Enunciado da tarefa >> Apresente em forma de tabela Markdown as linhas do material, começando pela primeira e indo até a linha que contém "Image resolution: width=774", ambas incluídas. Use as colunas "Número" e "Conteúdo da linha" e deixe de fora as linhas em branco.

(Entradas do conjunto de dados)

....

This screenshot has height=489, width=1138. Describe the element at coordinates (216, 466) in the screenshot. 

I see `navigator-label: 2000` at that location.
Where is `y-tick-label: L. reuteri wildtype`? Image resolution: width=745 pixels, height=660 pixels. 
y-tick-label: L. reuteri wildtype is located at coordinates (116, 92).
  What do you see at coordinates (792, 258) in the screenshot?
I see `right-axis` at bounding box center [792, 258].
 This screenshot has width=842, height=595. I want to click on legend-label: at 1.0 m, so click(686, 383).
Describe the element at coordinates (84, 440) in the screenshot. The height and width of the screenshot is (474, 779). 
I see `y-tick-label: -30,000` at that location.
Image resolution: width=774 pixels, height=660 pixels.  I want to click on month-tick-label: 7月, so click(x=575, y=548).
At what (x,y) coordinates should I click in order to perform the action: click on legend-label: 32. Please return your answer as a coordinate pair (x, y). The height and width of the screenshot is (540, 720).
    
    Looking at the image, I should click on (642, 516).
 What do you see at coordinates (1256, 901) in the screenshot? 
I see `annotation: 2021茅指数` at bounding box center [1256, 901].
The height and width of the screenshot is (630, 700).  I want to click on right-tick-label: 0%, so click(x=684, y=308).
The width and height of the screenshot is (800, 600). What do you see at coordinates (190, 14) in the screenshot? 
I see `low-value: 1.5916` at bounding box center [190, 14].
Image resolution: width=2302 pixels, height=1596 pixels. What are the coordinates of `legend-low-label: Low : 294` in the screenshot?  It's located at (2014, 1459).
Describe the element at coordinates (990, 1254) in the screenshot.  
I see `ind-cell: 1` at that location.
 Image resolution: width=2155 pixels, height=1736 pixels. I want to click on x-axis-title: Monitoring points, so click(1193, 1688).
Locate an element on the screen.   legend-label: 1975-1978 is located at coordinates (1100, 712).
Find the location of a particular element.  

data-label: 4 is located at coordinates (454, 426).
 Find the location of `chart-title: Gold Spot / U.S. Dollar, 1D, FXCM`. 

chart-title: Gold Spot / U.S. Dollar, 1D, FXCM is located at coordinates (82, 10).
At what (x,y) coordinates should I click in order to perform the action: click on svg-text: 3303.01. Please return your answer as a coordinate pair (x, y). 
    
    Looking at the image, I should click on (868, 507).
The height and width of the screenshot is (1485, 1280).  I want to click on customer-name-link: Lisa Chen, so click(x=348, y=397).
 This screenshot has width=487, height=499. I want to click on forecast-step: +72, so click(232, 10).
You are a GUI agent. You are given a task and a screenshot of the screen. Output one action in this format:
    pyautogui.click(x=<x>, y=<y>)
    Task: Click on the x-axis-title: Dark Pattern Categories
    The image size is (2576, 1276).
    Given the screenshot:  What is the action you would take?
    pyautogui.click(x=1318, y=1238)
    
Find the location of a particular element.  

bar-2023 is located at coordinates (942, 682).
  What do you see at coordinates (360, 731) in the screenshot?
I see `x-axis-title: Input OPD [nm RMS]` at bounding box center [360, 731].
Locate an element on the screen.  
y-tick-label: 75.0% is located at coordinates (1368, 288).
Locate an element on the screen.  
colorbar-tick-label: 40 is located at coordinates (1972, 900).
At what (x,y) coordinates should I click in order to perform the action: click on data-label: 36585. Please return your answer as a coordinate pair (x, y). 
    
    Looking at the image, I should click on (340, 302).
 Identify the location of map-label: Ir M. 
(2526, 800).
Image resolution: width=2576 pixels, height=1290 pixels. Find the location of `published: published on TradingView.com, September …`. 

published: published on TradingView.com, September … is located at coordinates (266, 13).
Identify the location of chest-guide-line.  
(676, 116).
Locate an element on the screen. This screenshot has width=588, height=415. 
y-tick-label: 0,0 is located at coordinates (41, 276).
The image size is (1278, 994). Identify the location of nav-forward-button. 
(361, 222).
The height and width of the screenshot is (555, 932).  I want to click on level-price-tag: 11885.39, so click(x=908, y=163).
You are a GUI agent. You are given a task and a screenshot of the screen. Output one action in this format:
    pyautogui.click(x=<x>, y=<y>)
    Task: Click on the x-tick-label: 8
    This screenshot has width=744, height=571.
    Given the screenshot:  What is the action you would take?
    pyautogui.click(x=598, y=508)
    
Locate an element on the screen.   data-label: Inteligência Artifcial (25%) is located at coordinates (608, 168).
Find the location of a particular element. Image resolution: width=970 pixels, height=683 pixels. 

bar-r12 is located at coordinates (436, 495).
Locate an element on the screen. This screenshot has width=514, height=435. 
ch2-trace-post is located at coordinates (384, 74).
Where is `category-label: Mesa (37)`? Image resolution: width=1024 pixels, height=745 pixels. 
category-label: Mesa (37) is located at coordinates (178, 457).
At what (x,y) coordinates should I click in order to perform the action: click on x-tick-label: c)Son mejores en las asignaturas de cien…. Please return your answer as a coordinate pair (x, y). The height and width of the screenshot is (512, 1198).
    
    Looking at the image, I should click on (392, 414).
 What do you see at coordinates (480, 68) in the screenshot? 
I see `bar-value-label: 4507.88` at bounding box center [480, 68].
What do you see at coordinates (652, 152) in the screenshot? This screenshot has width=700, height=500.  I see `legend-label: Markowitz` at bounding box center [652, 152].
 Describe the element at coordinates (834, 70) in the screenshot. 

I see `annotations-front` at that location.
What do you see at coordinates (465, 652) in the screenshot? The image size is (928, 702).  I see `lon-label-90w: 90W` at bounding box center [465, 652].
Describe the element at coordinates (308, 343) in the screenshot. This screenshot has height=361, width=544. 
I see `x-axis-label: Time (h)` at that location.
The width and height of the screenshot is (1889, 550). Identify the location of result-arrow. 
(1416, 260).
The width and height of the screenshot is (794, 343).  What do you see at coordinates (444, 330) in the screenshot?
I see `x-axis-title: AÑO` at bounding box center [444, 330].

....

Resposta do exercício >>
| Número | Conteúdo da linha |
|---|---|
| 1 | This screenshot has height=489, width=1138. Describe the element at coordinates (216, 466) in the screenshot.  |
| 2 | I see `navigator-label: 2000` at that location. |
| 3 | Where is `y-tick-label: L. reuteri wildtype`? Image resolution: width=745 pixels, height=660 pixels.  |
| 4 | y-tick-label: L. reuteri wildtype is located at coordinates (116, 92). |
| 5 |   What do you see at coordinates (792, 258) in the screenshot? |
| 6 | I see `right-axis` at bounding box center [792, 258]. |
| 7 |  This screenshot has width=842, height=595. I want to click on legend-label: at 1.0 m, so click(686, 383). |
| 8 | Describe the element at coordinates (84, 440) in the screenshot. The height and width of the screenshot is (474, 779).  |
| 9 | I see `y-tick-label: -30,000` at that location. |
| 10 | Image resolution: width=774 pixels, height=660 pixels.  I want to click on month-tick-label: 7月, so click(x=575, y=548). |